[Dataset entries]
________________________

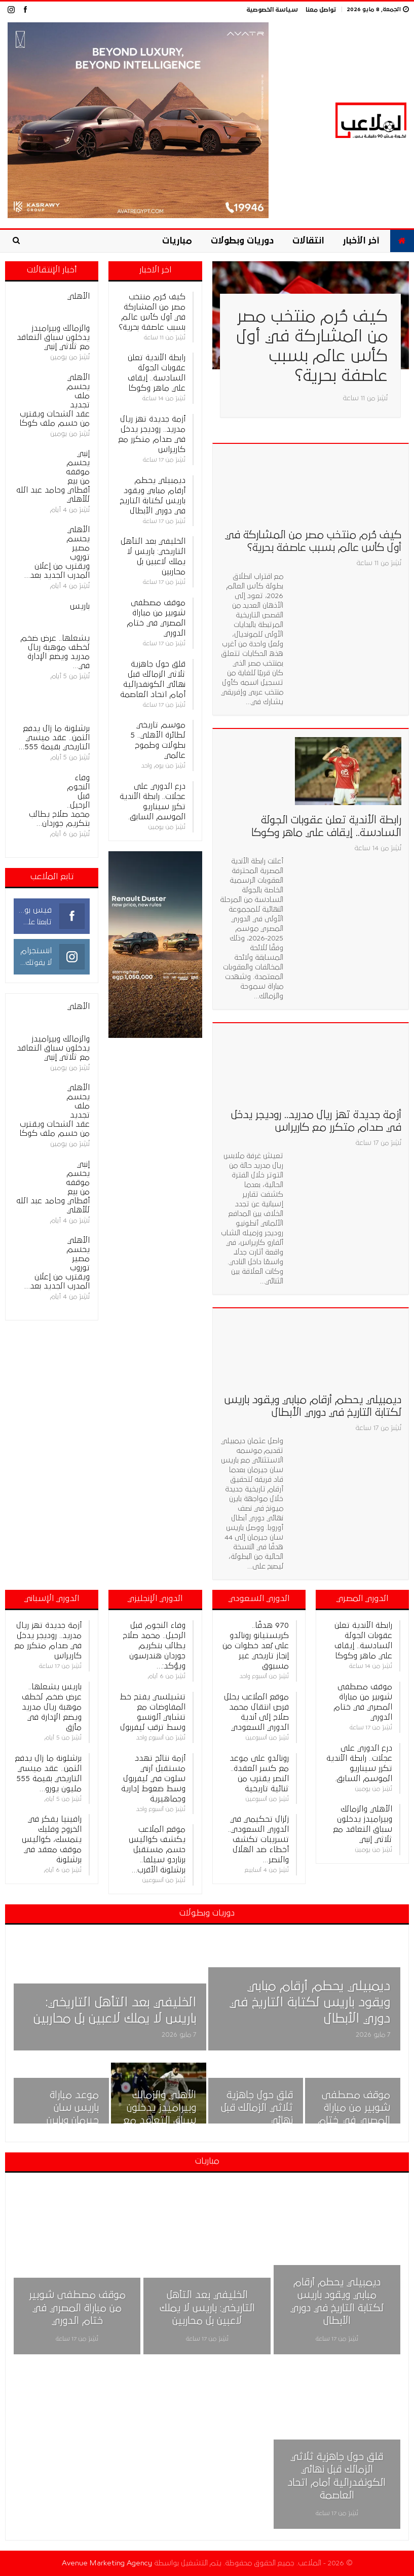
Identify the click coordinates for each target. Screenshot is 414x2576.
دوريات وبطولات (242, 241)
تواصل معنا (321, 10)
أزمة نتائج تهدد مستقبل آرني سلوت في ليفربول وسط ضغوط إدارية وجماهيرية (153, 1778)
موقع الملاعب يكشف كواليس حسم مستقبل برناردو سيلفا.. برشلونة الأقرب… (157, 1849)
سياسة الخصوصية (272, 10)
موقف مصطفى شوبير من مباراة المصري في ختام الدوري (77, 2307)
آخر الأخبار (361, 241)
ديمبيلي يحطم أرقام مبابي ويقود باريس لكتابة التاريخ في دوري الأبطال (310, 2002)
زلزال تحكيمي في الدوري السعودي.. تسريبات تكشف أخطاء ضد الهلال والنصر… (258, 1839)
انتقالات (308, 241)
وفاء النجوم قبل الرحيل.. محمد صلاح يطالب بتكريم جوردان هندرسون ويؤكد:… (154, 1645)
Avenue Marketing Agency (107, 2563)
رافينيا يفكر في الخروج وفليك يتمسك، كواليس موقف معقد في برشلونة (52, 1839)
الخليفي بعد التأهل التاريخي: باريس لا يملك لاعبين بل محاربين (207, 2307)
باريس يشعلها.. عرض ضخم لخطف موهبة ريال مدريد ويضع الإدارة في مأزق (52, 1707)
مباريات (177, 241)
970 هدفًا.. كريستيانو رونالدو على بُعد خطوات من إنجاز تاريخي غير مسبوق (255, 1645)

________________________

__Problem to solve__:
Reproduce all of the records above word for word, leaving out the pictures.

__Answer to this task__:
Identify the click coordinates for each target. Screenshot is 414x2576.
دوريات وبطولات (242, 241)
تواصل معنا (321, 10)
أزمة نتائج تهدد مستقبل آرني سلوت في ليفربول وسط ضغوط إدارية وجماهيرية (153, 1778)
موقع الملاعب يكشف كواليس حسم مستقبل برناردو سيلفا.. برشلونة الأقرب… (157, 1849)
سياسة الخصوصية (272, 10)
موقف مصطفى شوبير من مباراة المصري في ختام الدوري (77, 2307)
آخر الأخبار (361, 241)
ديمبيلي يحطم أرقام مبابي ويقود باريس لكتابة التاريخ في دوري الأبطال (310, 2002)
زلزال تحكيمي في الدوري السعودي.. تسريبات تكشف أخطاء ضد الهلال والنصر… (258, 1839)
انتقالات (308, 241)
وفاء النجوم قبل الرحيل.. محمد صلاح يطالب بتكريم جوردان هندرسون ويؤكد:… (154, 1645)
Avenue Marketing Agency (107, 2563)
رافينيا يفكر في الخروج وفليك يتمسك، كواليس موقف معقد في برشلونة (52, 1839)
الخليفي بعد التأهل التاريخي: باريس لا يملك لاعبين بل محاربين (207, 2307)
باريس يشعلها.. عرض ضخم لخطف موهبة ريال مدريد ويضع الإدارة في مأزق (52, 1707)
مباريات (177, 241)
970 هدفًا.. كريستيانو رونالدو على بُعد خطوات من إنجاز تاريخي غير مسبوق (255, 1645)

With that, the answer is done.